Nel giorno in cui avrebbe compiuto 75 anni, Freddie Mercury andrebbe ricordato, oltre che per la sua musica, per la modalità, nota, con la quale ha convissuto anni e anni consapevole di un male incurabile che ha sicuramente finito per spezzarne la carriera ma non lo spirito. Il suo è un esempio, evidente, di resilienza: termine abusato ma che nel caso in questione calza, e a pennello. E’ resiliente chi metabolizza senza esplodere, chi vive un urto ma non si rompe, chi riesce, con successo, a vivere un trauma (fisico, psicologico) senza subirlo e basta.

Stando a quanto affermato dal suo ultimo partner, Jim Hutton, e diversamente da quanto riportato nel biopic “Bohemian Rhapsody”, Freddie Mercury avrebbe saputo della propria sieropositività nell’aprile del 1987: 4 anni e mezzo, cioè, prima di morire, sul finire del 1991. Da lì a quel 24 novembre, che è giorno di lutto per ogni appassionato di musica che si rispetti, cadono 3 album coi Queen (“The Miracle”, “Innuendo” e, postumo, l’ultimo “Made In Heaven”), più uno (il secondo) da solista (“Barcelona”). Nel corso di questo arco temporale, stante una condizione psicofisica via via sempre più precaria, confesserà più volte alle persone a lui care, e ai compagni di band, di non avere scampo: dimostrando una visione e una lucidità invidiabili, le stesse che permetteranno ai rimanenti membri della storica formazione inglese di lavorare, ultimare, decine di provini. Canzoni spesso solo accennate, in alcuni casi neanche terminate.
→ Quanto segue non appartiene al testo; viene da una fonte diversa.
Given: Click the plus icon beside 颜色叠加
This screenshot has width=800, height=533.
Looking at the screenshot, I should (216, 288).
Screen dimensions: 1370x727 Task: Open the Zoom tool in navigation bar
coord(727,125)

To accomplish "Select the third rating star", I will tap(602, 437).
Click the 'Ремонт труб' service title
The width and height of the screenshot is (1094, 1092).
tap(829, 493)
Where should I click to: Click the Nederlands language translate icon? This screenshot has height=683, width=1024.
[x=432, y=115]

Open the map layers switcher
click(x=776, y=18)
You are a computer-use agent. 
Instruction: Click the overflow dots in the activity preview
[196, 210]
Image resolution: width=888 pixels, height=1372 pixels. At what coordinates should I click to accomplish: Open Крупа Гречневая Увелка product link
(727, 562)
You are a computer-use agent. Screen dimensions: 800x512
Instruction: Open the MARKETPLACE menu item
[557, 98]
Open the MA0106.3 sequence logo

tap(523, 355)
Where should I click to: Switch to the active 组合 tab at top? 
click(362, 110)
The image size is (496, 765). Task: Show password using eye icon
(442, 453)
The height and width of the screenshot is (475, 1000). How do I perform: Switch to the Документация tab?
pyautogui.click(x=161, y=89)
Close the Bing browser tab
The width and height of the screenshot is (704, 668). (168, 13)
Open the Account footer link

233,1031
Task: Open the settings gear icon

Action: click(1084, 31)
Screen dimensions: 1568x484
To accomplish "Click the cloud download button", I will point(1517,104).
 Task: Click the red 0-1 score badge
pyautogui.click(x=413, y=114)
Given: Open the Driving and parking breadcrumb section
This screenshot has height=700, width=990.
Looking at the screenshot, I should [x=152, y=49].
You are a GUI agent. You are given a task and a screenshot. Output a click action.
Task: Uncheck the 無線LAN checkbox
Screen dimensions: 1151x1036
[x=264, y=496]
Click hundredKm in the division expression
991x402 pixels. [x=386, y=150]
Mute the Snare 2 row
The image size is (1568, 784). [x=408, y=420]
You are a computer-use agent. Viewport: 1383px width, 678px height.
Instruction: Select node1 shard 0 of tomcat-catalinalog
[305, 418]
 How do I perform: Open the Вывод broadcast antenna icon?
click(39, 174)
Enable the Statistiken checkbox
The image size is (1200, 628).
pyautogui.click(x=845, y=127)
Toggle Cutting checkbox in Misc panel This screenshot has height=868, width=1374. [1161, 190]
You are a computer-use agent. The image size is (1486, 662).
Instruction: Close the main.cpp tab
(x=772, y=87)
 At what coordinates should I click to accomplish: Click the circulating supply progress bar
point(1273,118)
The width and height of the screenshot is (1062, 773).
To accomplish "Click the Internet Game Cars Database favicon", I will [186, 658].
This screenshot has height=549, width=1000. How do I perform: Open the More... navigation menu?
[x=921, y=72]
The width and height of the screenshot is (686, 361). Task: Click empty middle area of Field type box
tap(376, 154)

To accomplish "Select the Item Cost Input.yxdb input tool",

Brani lasciati in sospeso rimandando ad una prossima volta che non avrebbe più avuto luogo.

Poco meno di due anni fa, il suo ex assistente personale Peter Freestone, intervistato da Vice, ha avanzato l’ipotesi secondo cui Freddie Mercury avrebbe scientemente pianificato la propria dipartita rifiutando, a partire dal 10 novembre, ogni medicinale: eccezion fatta per gli antidolorifici. Un modo, secondo lo stesso Freestone, per riappropriarsi nel piccolo più che del suo destino, dell’esistenza che rimaneva. Una scelta, questa, perseguita fino al giorno prima della scomparsa: quando, respinte le insistenze della stampa per anni, confermò per mezzo di un comunicato di avere contratto l’AIDS invitando, il mondo intero, ad unirsi alla sua personalissima battaglia. Risale al 18 febbraio 1990 invece la sua ultima apparizione, a Londra, in occasione dei Brit Awards nel corso dei quali il gruppo venne premiato per il contributo, unico, dato alla musica inglese, contestualmente ai 20 anni di carriera all’epoca appena compiuti. “Grazie, buonanotte”., le sue uniche parole. Provato nell’aspetto, scavato nel viso, diverso, assai, dal musicista funambolico che correva da una parte all’altra del palco tenendo in pugno, come nulla fosse, decine di migliaia di persone, tradito però da uno sguardo ancora ambizioso, di chi ha trovato dignità, e obiettivo, anche nella malattia.

E allora, prendendo ispirazione dalla sua storia, come non pensare subito a quello che dovrebbe essere il fine, principale, di un percorso psicologico? Insegnare cioè ad ogni paziente, che a questo tipo di servizio sceglie di rivolgersi, che il dolore, la sofferenza, sono relativi, non assoluti. Che il valore, grande, è quello che si deve dare al quotidiano: preoccupazioni comprese, vere o false. A porre un limite alle nostre possibilità, guardando anzitutto a quali, di caso in caso, queste possano essere, siamo per lo più noi: dal momento che a cambiare non saranno né gli altri, né l’ambiente nel quale siamo immersi giorno e notte, è la nostra visione a dover essere il più possibile elastica e virtuosa. Tutto, nell’arco di un’esistenza, nasce, si sviluppa e muore: ciò vale, a maggior ragione, per tutto ciò che ostacola la costruzione di un sé pieno e compiuto. Ed è qui, prima di tutto, che opera la psicologia.